SLCU R Course

Data Visualization with R - exercise solutions

Challenge: can you make a violin plot instead? (hint: ?geom_violin)

ggplot(expt1, aes(genotype, days.to.flower)) +
  geom_boxplot()
## Warning: Removed 83 rows containing non-finite values (stat_boxplot).


Challenge: can you modify this plot so that the points appear on top of the boxplots rather than behind them?

ggplot(expt1, aes(genotype, rosette.leaf.num)) +
  geom_boxplot() + 
  geom_jitter()
## Warning: Removed 95 rows containing non-finite values (stat_boxplot).
## Warning: Removed 95 rows containing missing values (geom_point).


Challenge: say we are particularly interested in the relationship between number of rosette leafs and blade length in mm per genotype.

Visualize this relationship with a scatter plot (geom_point()) between blade.length.mm and rosette.leaf.num and colour the points by genotype.

What happens if you colour the points by days.to.bolt?

ggplot(expt1, aes(blade.length.mm, rosette.leaf.num, colour = genotype)) +
  geom_point()
## Warning: Removed 333 rows containing missing values (geom_point).

If we colour the points by days.to.bolt the colour scale is continuous rather than discrete (because days.to.bolt is a numeric variable):

ggplot(expt1, aes(blade.length.mm, rosette.leaf.num, colour = days.to.bolt)) +
  geom_point()
## Warning: Removed 333 rows containing missing values (geom_point).


Challenge: In the previous graph, colouring the genotype is redundant with the facetting.

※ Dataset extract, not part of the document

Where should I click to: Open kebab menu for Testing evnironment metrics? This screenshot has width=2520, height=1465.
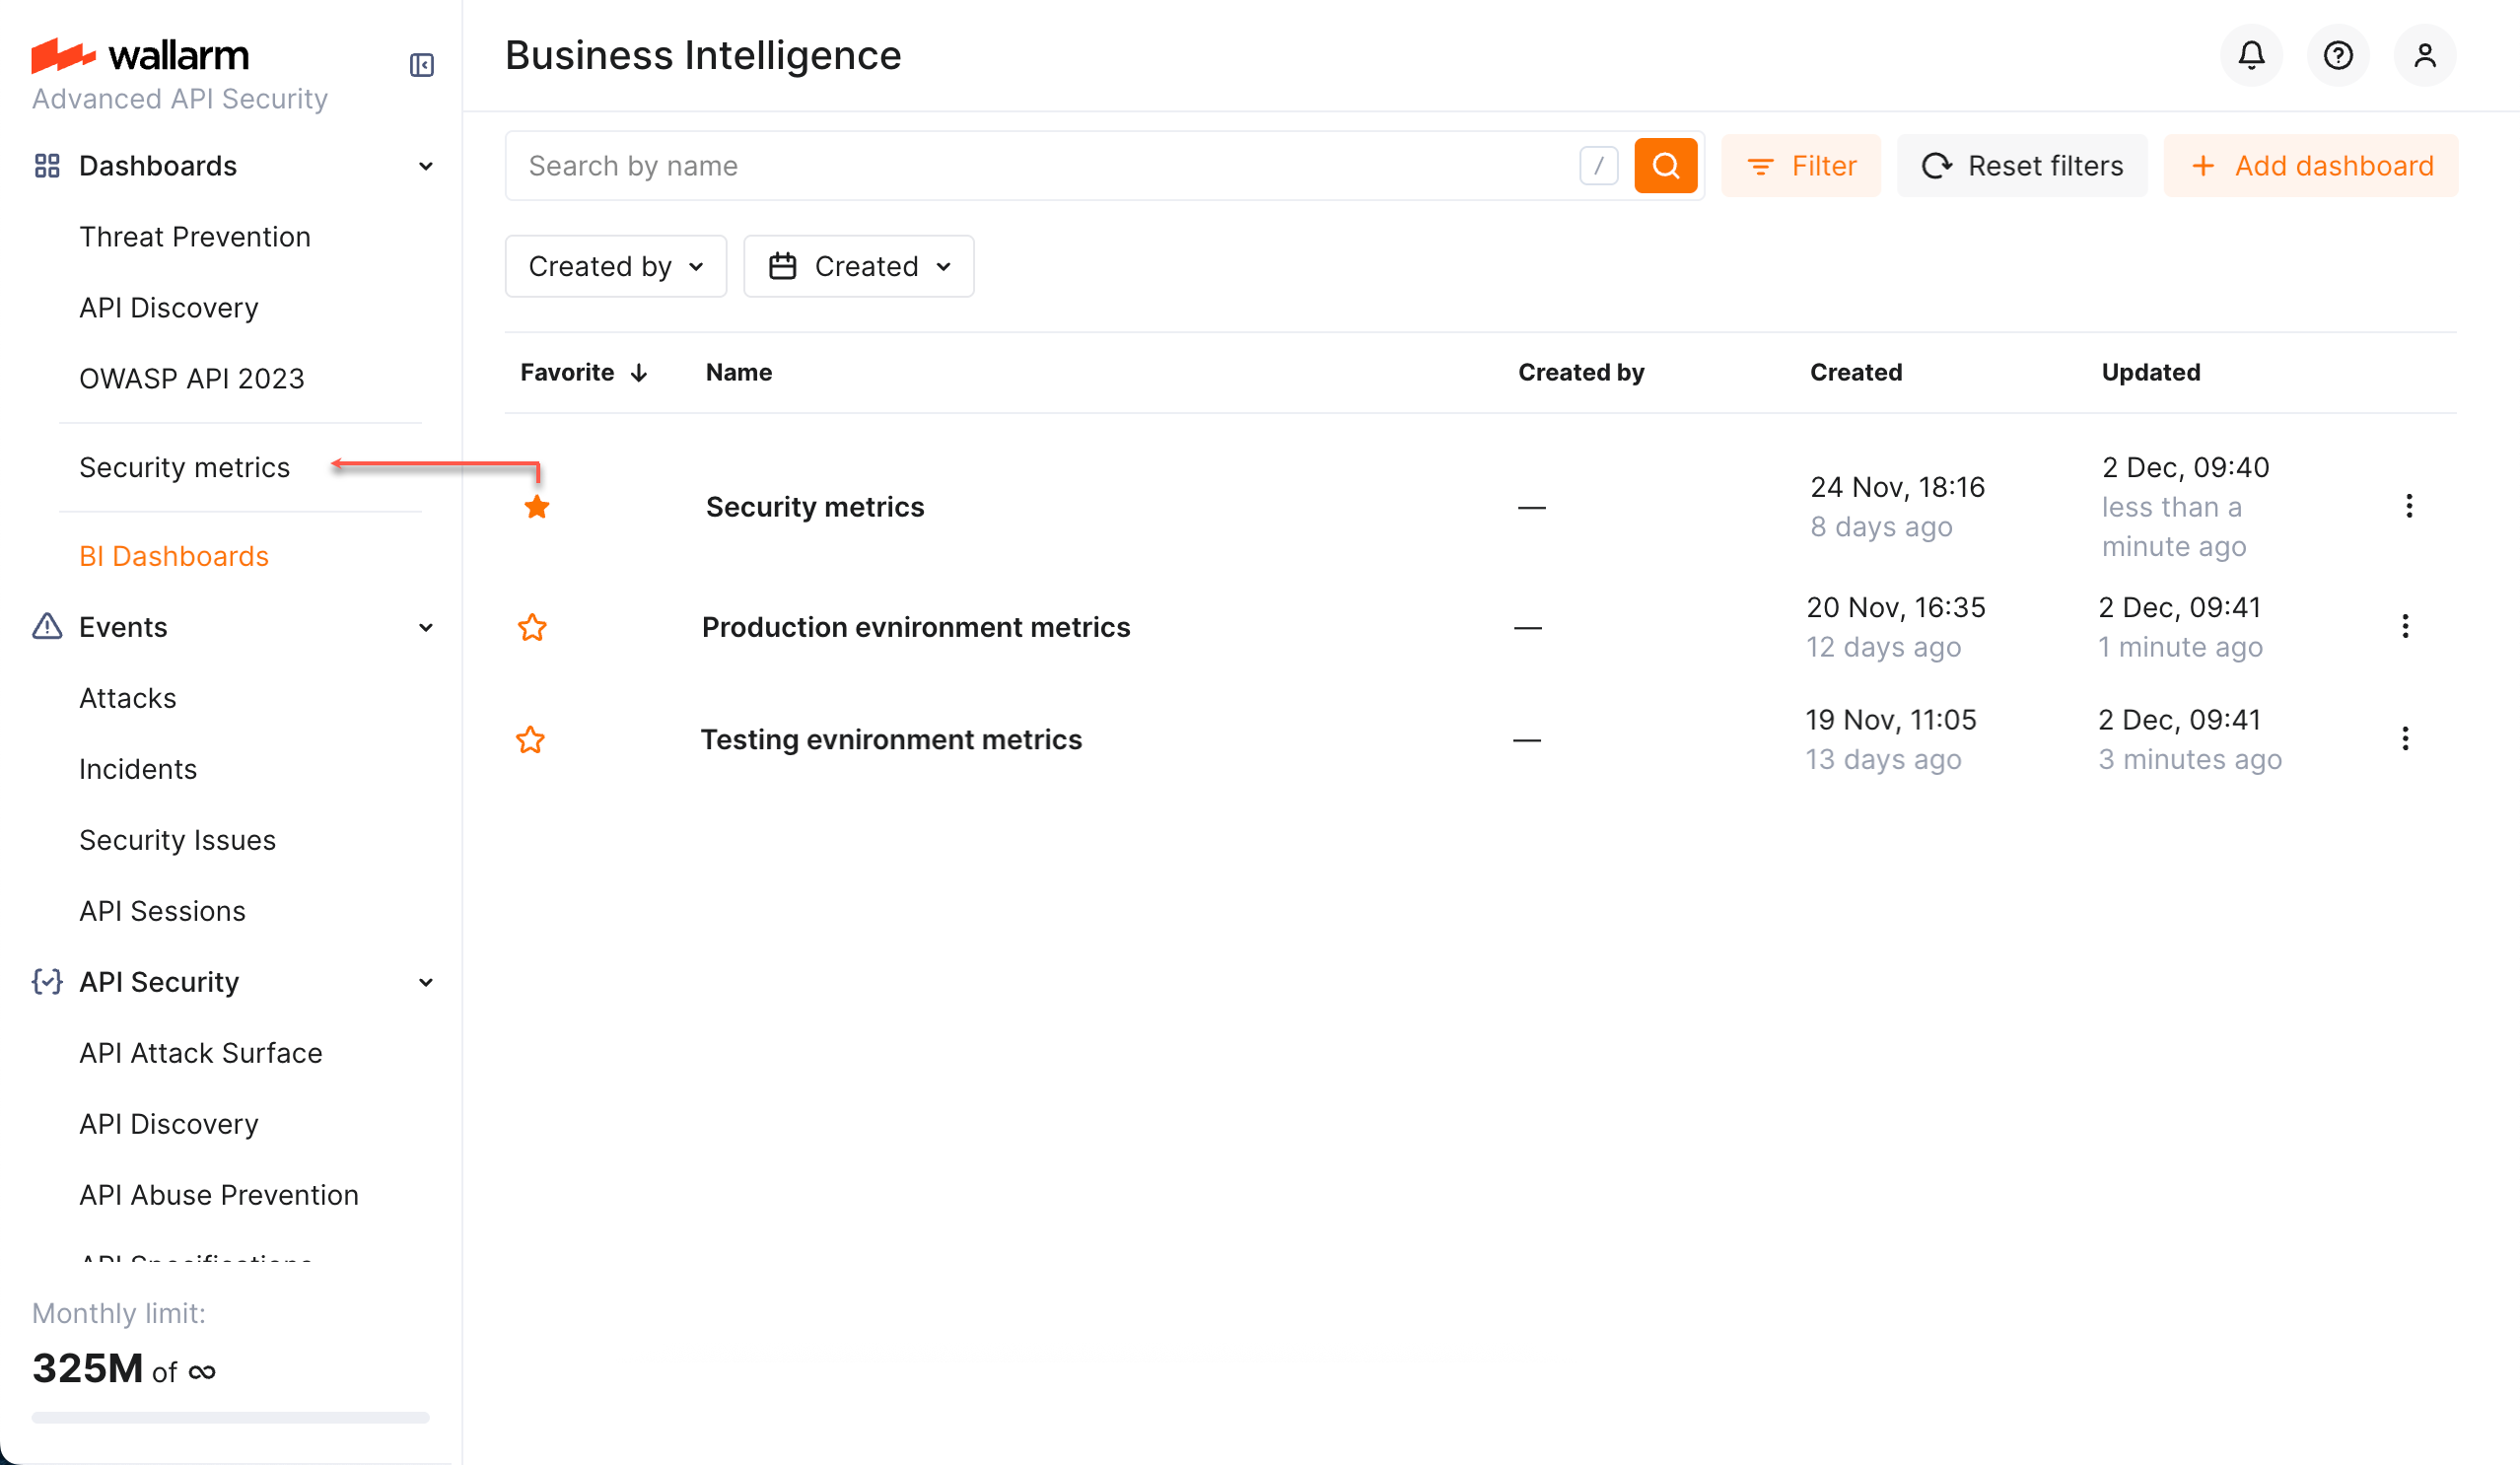tap(2405, 739)
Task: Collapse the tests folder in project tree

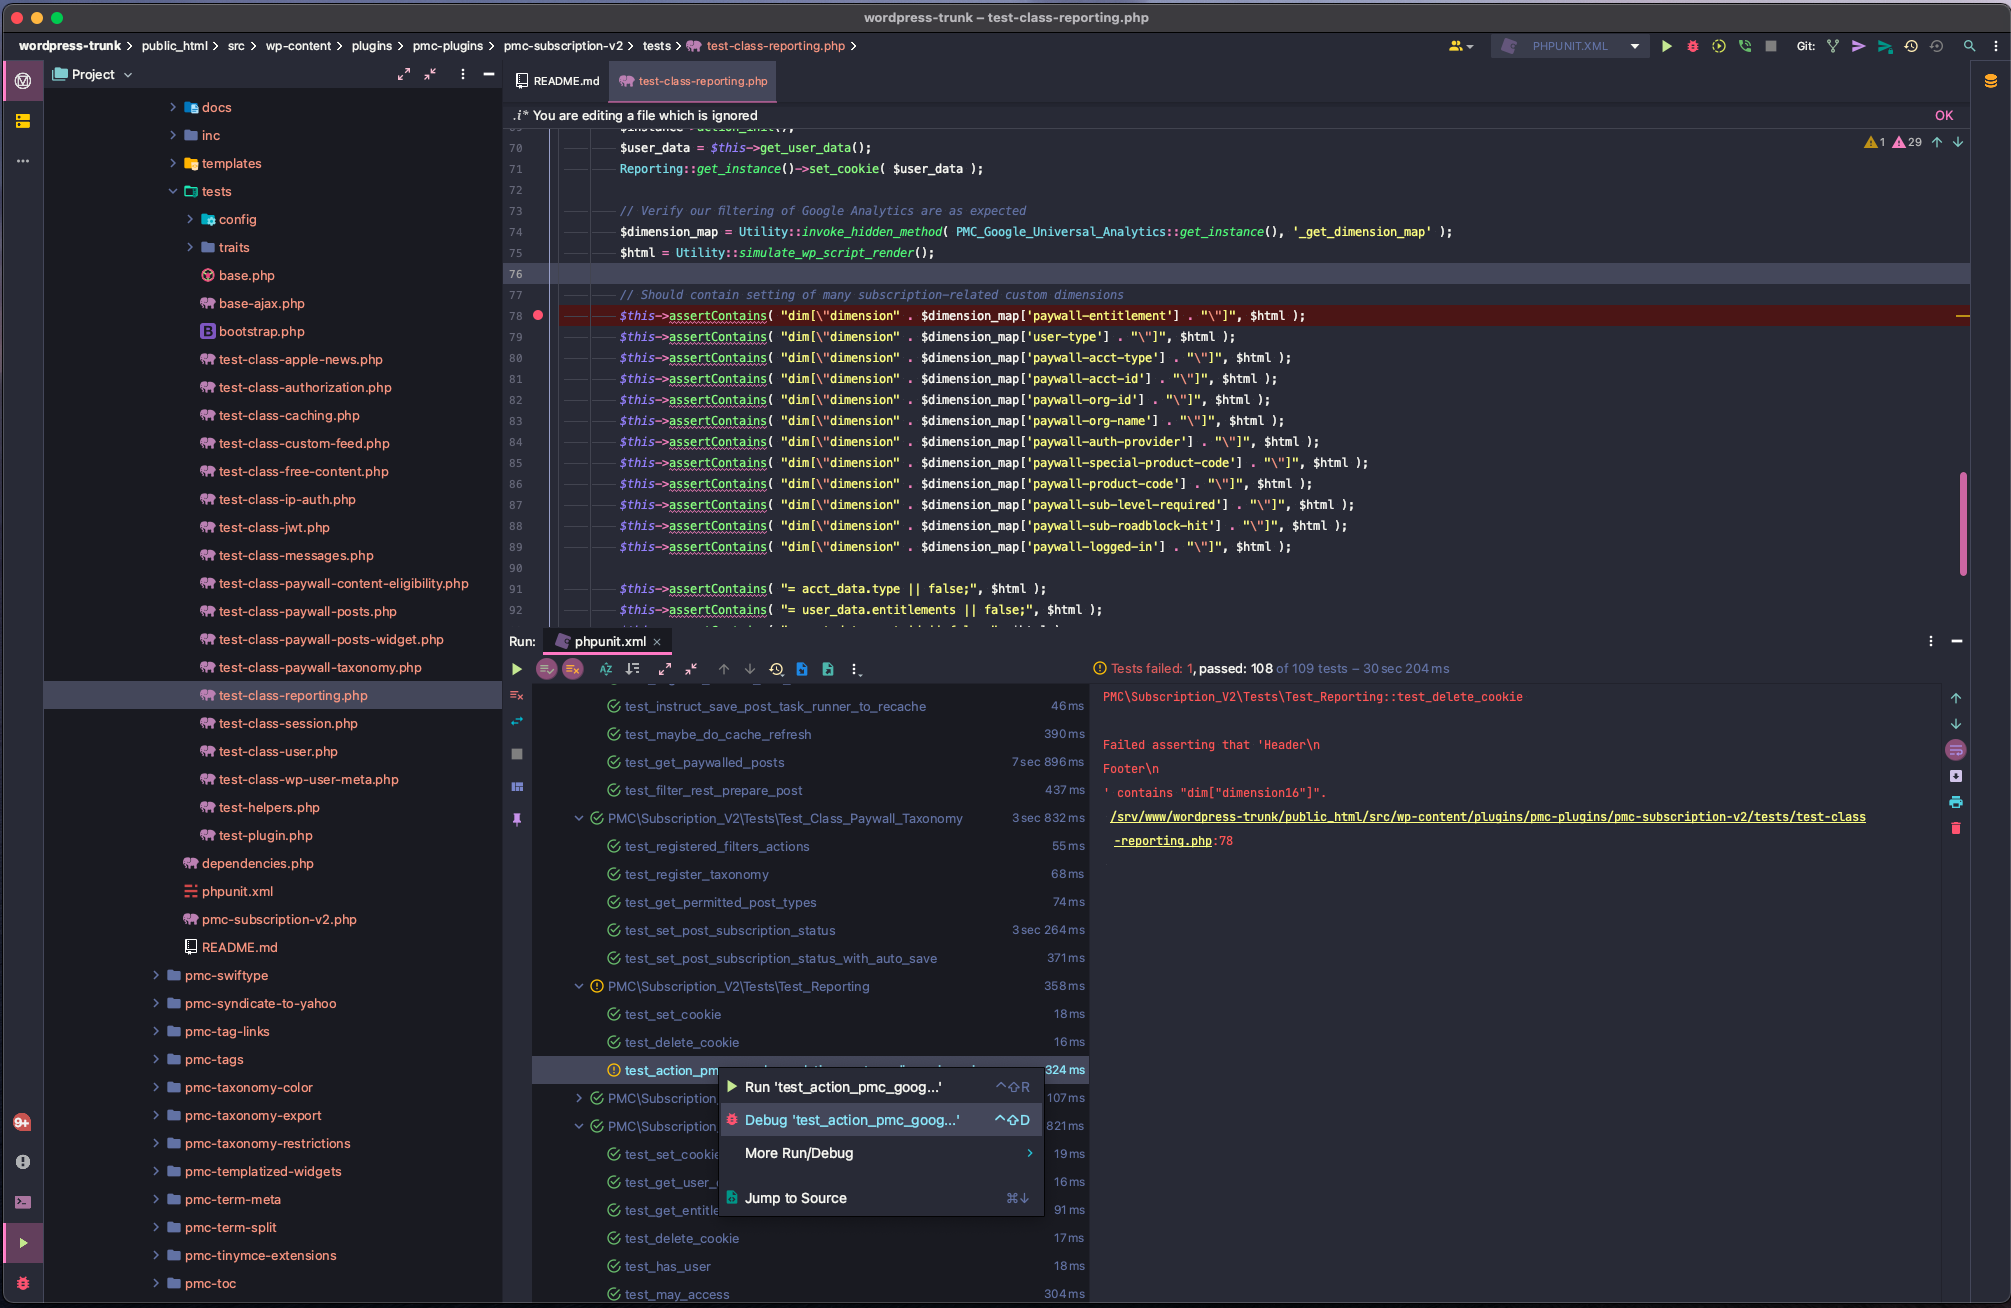Action: 173,191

Can you think of a more useful way to colour the points?

ggplot(expt1, aes(blade.length.mm, rosette.leaf.num, colour = fluctuation)) +
    geom_point() +
    facet_wrap( ~ genotype)
## Warning: Removed 333 rows containing missing values (geom_point).


Challenge: Can you modify the previous graph to facet the data by the fluctuation treatment (as rows) and day.length (as columns) and colour the points by genotype.

ggplot(expt1, aes(blade.length.mm, rosette.leaf.num, colour = genotype)) +
    geom_point() +
    facet_grid(day.length ~ fluctuation)
## Warning: Removed 333 rows containing missing values (geom_point).


Challenge: Can you produce a graph similar to Fig. 2B-C of Burghard et al 2015.

Hint: facet the plot by day.length and temperature and fill the boxplots by fluctuation.

ggplot(expt1, aes(genotype, days.to.bolt, fill = fluctuation)) +
    geom_boxplot() +
    facet_grid(day.length ~ temperature)